# [Document section]
..............................
Yellows and blues

A new reader came by these parts yesterday, searching for posts on sibling loss. It brought into focus for me the fact that I do not write much about Helen these days. I used to write about Helen a lot, now I write about Leila a lot.  Well, I don’t write a lot of anything really, but when I do, it’s pretty much omniLeila (new word there, think it’s going to be HUGE).

That doesn’t mean that Helen is further from my thoughts. It’s just that having a baby is massively diverting- nay, consuming– and takes up around 99% of my immediate headspace. But  beyond that immediacy which a baby commands,  a whole reservoir of thought and feeling still swirls at a slower, more contemplative pace . Much of this is still taken up with Helen. For some reason I feel- or maybe, have imposed- a tension between the unstoppable fiesta of joy that is Leila’s presence in my life, and the dark, deep stillness that is Helen’s absence.
..............................
# [Given information]

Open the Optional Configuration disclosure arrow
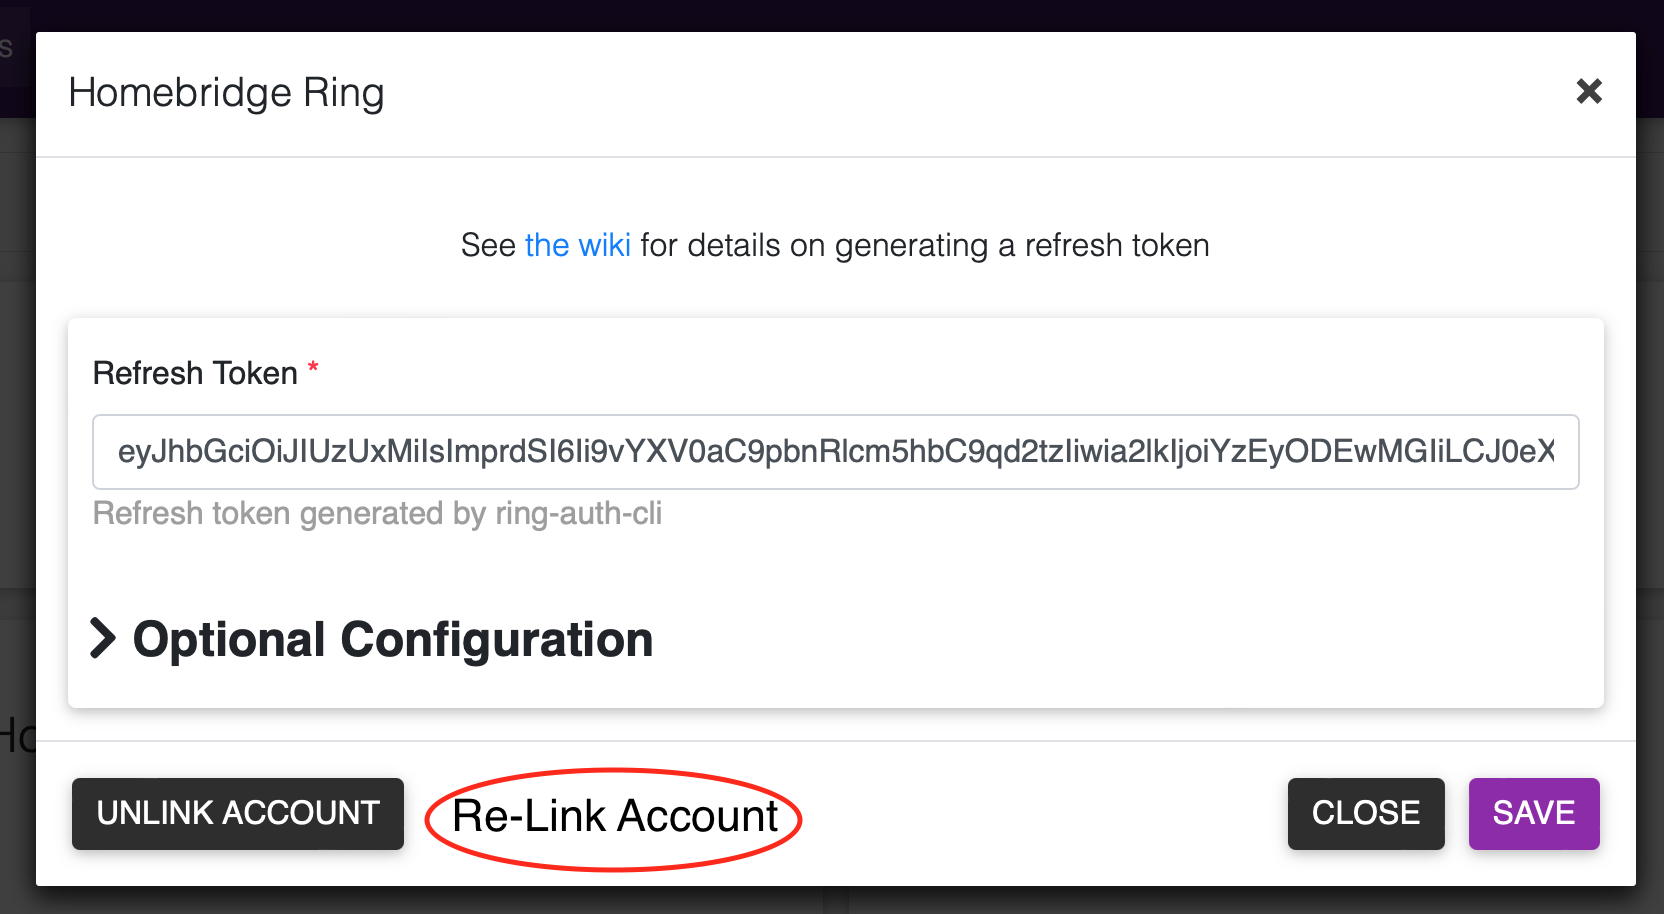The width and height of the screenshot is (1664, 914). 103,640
..............................
# [Objectives]
A) In the blog post, what was the new reader searching for?
B) Print the part of the blog post that opens with the words containing "A new reader" and closes with "to be HUGE).".

# [The replies]
A) Posts on sibling loss.

B)
A new reader came by these parts yesterday, searching for posts on sibling loss. It brought into focus for me the fact that I do not write much about Helen these days. I used to write about Helen a lot, now I write about Leila a lot.  Well, I don’t write a lot of anything really, but when I do, it’s pretty much omniLeila (new word there, think it’s going to be HUGE).